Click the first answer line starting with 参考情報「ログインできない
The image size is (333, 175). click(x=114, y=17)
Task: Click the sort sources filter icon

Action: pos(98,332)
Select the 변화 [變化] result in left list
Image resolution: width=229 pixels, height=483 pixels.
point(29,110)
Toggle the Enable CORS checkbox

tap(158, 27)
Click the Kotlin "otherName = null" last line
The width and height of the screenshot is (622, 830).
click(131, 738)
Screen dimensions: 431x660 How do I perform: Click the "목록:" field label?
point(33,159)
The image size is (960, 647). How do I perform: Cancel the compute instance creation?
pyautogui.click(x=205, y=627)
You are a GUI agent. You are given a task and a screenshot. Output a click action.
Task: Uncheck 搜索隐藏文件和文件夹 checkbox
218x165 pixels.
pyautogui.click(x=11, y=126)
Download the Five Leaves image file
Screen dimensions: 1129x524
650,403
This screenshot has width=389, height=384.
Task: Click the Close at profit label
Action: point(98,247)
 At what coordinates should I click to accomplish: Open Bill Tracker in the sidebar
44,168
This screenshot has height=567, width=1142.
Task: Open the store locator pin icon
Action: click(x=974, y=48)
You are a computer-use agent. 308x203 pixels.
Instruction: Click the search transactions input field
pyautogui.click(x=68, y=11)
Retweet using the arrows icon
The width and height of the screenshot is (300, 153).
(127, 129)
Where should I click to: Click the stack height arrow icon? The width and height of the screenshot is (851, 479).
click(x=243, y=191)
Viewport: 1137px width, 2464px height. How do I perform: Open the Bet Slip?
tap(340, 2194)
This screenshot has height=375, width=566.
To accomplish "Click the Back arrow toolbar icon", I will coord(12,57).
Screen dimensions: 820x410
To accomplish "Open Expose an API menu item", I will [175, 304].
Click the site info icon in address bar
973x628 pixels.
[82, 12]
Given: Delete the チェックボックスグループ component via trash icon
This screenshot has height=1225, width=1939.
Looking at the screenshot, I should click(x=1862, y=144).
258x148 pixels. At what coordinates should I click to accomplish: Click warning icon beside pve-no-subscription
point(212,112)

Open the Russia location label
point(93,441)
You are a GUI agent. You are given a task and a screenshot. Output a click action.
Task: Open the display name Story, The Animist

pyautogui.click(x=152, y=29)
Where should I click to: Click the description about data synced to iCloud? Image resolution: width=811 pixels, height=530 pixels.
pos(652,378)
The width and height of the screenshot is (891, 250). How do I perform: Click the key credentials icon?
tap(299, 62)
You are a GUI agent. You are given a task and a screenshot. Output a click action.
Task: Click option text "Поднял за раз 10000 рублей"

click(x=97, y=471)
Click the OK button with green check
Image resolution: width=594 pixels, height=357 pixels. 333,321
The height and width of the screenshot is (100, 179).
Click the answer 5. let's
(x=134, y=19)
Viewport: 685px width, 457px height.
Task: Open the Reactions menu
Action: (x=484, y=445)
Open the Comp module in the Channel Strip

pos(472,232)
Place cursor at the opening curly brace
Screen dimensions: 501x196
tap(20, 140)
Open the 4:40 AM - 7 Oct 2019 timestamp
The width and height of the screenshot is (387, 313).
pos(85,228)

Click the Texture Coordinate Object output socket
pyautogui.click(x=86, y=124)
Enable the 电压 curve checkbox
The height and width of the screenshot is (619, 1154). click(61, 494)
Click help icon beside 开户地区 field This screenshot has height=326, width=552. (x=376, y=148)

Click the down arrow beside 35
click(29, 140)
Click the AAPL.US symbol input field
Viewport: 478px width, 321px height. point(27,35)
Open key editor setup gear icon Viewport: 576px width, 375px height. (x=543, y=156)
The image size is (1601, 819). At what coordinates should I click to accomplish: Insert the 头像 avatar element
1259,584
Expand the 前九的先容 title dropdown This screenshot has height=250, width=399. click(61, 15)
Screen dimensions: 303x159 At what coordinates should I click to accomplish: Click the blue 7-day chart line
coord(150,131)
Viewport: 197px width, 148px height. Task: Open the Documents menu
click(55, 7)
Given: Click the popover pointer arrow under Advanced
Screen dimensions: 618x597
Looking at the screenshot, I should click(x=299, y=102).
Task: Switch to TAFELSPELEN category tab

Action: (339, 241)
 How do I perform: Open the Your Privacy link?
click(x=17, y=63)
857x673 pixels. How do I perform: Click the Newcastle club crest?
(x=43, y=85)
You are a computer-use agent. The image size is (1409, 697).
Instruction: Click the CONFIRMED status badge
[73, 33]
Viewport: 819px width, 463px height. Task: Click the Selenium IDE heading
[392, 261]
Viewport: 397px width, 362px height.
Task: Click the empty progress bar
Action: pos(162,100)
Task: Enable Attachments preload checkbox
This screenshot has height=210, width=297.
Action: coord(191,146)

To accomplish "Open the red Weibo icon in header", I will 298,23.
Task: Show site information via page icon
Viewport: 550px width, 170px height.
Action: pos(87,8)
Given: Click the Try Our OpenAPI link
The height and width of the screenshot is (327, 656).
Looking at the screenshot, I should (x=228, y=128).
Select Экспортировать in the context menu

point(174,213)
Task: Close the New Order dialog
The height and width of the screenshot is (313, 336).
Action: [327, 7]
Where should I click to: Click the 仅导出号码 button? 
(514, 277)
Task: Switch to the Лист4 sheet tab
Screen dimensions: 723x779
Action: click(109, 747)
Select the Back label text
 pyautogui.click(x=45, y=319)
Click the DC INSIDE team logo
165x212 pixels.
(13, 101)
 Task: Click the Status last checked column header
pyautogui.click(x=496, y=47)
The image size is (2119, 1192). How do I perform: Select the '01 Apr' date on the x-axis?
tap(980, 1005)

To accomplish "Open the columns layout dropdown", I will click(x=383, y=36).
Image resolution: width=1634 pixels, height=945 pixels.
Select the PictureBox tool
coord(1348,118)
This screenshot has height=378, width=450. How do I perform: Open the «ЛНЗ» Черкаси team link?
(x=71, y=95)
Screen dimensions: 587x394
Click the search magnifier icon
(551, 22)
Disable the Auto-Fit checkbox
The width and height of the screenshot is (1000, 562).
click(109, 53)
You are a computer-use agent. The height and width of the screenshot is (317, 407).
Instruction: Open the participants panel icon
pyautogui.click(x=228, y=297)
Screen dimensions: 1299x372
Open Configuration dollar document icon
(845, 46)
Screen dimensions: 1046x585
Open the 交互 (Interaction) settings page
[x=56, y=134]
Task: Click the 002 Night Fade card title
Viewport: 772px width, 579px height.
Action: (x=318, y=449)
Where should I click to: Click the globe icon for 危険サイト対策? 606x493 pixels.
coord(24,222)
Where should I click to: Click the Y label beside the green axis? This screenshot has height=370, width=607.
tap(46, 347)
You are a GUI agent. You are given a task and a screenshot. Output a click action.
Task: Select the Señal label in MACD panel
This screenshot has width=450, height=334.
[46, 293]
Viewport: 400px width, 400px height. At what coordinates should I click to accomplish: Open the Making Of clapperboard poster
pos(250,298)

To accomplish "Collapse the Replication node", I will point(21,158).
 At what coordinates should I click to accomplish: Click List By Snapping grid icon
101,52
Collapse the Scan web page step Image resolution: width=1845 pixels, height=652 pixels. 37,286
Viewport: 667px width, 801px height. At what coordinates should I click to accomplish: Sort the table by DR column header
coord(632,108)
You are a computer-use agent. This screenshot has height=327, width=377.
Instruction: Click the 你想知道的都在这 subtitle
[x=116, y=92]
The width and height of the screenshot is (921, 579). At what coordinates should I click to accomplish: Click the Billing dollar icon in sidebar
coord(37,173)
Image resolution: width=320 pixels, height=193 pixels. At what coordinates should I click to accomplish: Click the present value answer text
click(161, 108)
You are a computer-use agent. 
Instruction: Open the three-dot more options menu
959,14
#####
What you have to do: Take the material above and transcribe all of it exactly.

The completed task:
Click the first answer line starting with 参考情報「ログインできない
The image size is (333, 175). click(x=114, y=17)
Task: Click the sort sources filter icon

Action: pos(98,332)
Select the 변화 [變化] result in left list
Image resolution: width=229 pixels, height=483 pixels.
point(29,110)
Toggle the Enable CORS checkbox

tap(158, 27)
Click the Kotlin "otherName = null" last line
The width and height of the screenshot is (622, 830).
click(131, 738)
Screen dimensions: 431x660 How do I perform: Click the "목록:" field label?
point(33,159)
The image size is (960, 647). How do I perform: Cancel the compute instance creation?
pyautogui.click(x=205, y=627)
You are a GUI agent. You are given a task and a screenshot. Output a click action.
Task: Uncheck 搜索隐藏文件和文件夹 checkbox
218x165 pixels.
pyautogui.click(x=11, y=126)
Download the Five Leaves image file
Screen dimensions: 1129x524
650,403
This screenshot has width=389, height=384.
Task: Click the Close at profit label
Action: point(98,247)
 At what coordinates should I click to accomplish: Open Bill Tracker in the sidebar
44,168
This screenshot has height=567, width=1142.
Task: Open the store locator pin icon
Action: click(x=974, y=48)
You are a computer-use agent. 308x203 pixels.
Instruction: Click the search transactions input field
pyautogui.click(x=68, y=11)
Retweet using the arrows icon
The width and height of the screenshot is (300, 153).
(127, 129)
Where should I click to: Click the stack height arrow icon? The width and height of the screenshot is (851, 479).
click(x=243, y=191)
Viewport: 1137px width, 2464px height. How do I perform: Open the Bet Slip?
tap(340, 2194)
This screenshot has height=375, width=566.
To accomplish "Click the Back arrow toolbar icon", I will coord(12,57).
Screen dimensions: 820x410
To accomplish "Open Expose an API menu item", I will [175, 304].
Click the site info icon in address bar
973x628 pixels.
[82, 12]
Given: Delete the チェックボックスグループ component via trash icon
This screenshot has height=1225, width=1939.
Looking at the screenshot, I should click(x=1862, y=144).
258x148 pixels. At what coordinates should I click to accomplish: Click warning icon beside pve-no-subscription
point(212,112)

Open the Russia location label
point(93,441)
You are a GUI agent. You are given a task and a screenshot. Output a click action.
Task: Open the display name Story, The Animist

pyautogui.click(x=152, y=29)
Where should I click to: Click the description about data synced to iCloud? Image resolution: width=811 pixels, height=530 pixels.
pos(652,378)
The width and height of the screenshot is (891, 250). How do I perform: Click the key credentials icon?
tap(299, 62)
You are a GUI agent. You are given a task and a screenshot. Output a click action.
Task: Click option text "Поднял за раз 10000 рублей"

click(x=97, y=471)
Click the OK button with green check
Image resolution: width=594 pixels, height=357 pixels. 333,321
The height and width of the screenshot is (100, 179).
Click the answer 5. let's
(x=134, y=19)
Viewport: 685px width, 457px height.
Task: Open the Reactions menu
Action: (x=484, y=445)
Open the Comp module in the Channel Strip

pos(472,232)
Place cursor at the opening curly brace
Screen dimensions: 501x196
tap(20, 140)
Open the 4:40 AM - 7 Oct 2019 timestamp
The width and height of the screenshot is (387, 313).
pos(85,228)

Click the Texture Coordinate Object output socket
pyautogui.click(x=86, y=124)
Enable the 电压 curve checkbox
The height and width of the screenshot is (619, 1154). click(61, 494)
Click help icon beside 开户地区 field This screenshot has height=326, width=552. (x=376, y=148)

Click the down arrow beside 35
click(29, 140)
Click the AAPL.US symbol input field
Viewport: 478px width, 321px height. point(27,35)
Open key editor setup gear icon Viewport: 576px width, 375px height. (x=543, y=156)
The image size is (1601, 819). At what coordinates should I click to accomplish: Insert the 头像 avatar element
1259,584
Expand the 前九的先容 title dropdown This screenshot has height=250, width=399. click(61, 15)
Screen dimensions: 303x159 At what coordinates should I click to accomplish: Click the blue 7-day chart line
coord(150,131)
Viewport: 197px width, 148px height. Task: Open the Documents menu
click(55, 7)
Given: Click the popover pointer arrow under Advanced
Screen dimensions: 618x597
Looking at the screenshot, I should click(x=299, y=102).
Task: Switch to TAFELSPELEN category tab

Action: (339, 241)
 How do I perform: Open the Your Privacy link?
click(x=17, y=63)
857x673 pixels. How do I perform: Click the Newcastle club crest?
(x=43, y=85)
You are a computer-use agent. The image size is (1409, 697).
Instruction: Click the CONFIRMED status badge
[73, 33]
Viewport: 819px width, 463px height. Task: Click the Selenium IDE heading
[392, 261]
Viewport: 397px width, 362px height.
Task: Click the empty progress bar
Action: pos(162,100)
Task: Enable Attachments preload checkbox
This screenshot has height=210, width=297.
Action: coord(191,146)

To accomplish "Open the red Weibo icon in header", I will 298,23.
Task: Show site information via page icon
Viewport: 550px width, 170px height.
Action: pos(87,8)
Given: Click the Try Our OpenAPI link
The height and width of the screenshot is (327, 656).
Looking at the screenshot, I should (x=228, y=128).
Select Экспортировать in the context menu

point(174,213)
Task: Close the New Order dialog
The height and width of the screenshot is (313, 336).
Action: [327, 7]
Where should I click to: Click the 仅导出号码 button? 
(514, 277)
Task: Switch to the Лист4 sheet tab
Screen dimensions: 723x779
Action: click(109, 747)
Select the Back label text
 pyautogui.click(x=45, y=319)
Click the DC INSIDE team logo
165x212 pixels.
(13, 101)
 Task: Click the Status last checked column header
pyautogui.click(x=496, y=47)
The image size is (2119, 1192). How do I perform: Select the '01 Apr' date on the x-axis?
tap(980, 1005)

To accomplish "Open the columns layout dropdown", I will click(x=383, y=36).
Image resolution: width=1634 pixels, height=945 pixels.
Select the PictureBox tool
coord(1348,118)
This screenshot has height=378, width=450. How do I perform: Open the «ЛНЗ» Черкаси team link?
(x=71, y=95)
Screen dimensions: 587x394
Click the search magnifier icon
(551, 22)
Disable the Auto-Fit checkbox
The width and height of the screenshot is (1000, 562).
click(109, 53)
You are a computer-use agent. The height and width of the screenshot is (317, 407).
Instruction: Open the participants panel icon
pyautogui.click(x=228, y=297)
Screen dimensions: 1299x372
Open Configuration dollar document icon
(845, 46)
Screen dimensions: 1046x585
Open the 交互 (Interaction) settings page
[x=56, y=134]
Task: Click the 002 Night Fade card title
Viewport: 772px width, 579px height.
Action: (x=318, y=449)
Where should I click to: Click the globe icon for 危険サイト対策? 606x493 pixels.
coord(24,222)
Where should I click to: Click the Y label beside the green axis? This screenshot has height=370, width=607.
tap(46, 347)
You are a GUI agent. You are given a task and a screenshot. Output a click action.
Task: Select the Señal label in MACD panel
This screenshot has width=450, height=334.
[46, 293]
Viewport: 400px width, 400px height. At what coordinates should I click to accomplish: Open the Making Of clapperboard poster
pos(250,298)

To accomplish "Collapse the Replication node", I will point(21,158).
 At what coordinates should I click to accomplish: Click List By Snapping grid icon
101,52
Collapse the Scan web page step Image resolution: width=1845 pixels, height=652 pixels. 37,286
Viewport: 667px width, 801px height. At what coordinates should I click to accomplish: Sort the table by DR column header
coord(632,108)
You are a computer-use agent. This screenshot has height=327, width=377.
Instruction: Click the 你想知道的都在这 subtitle
[x=116, y=92]
The width and height of the screenshot is (921, 579). At what coordinates should I click to accomplish: Click the Billing dollar icon in sidebar
coord(37,173)
Image resolution: width=320 pixels, height=193 pixels. At what coordinates should I click to accomplish: Click the present value answer text
click(161, 108)
You are a computer-use agent. 
Instruction: Open the three-dot more options menu
959,14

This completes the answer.